> [WORK INSTRUCTIONS]
With nothing left out, give the data back exactly.

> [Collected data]
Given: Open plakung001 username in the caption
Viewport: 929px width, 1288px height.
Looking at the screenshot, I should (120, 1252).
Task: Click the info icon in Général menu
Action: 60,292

> [SOLUTION FOR THIS TASK]
Given: Open plakung001 username in the caption
Viewport: 929px width, 1288px height.
Looking at the screenshot, I should (120, 1252).
Task: Click the info icon in Général menu
Action: 60,292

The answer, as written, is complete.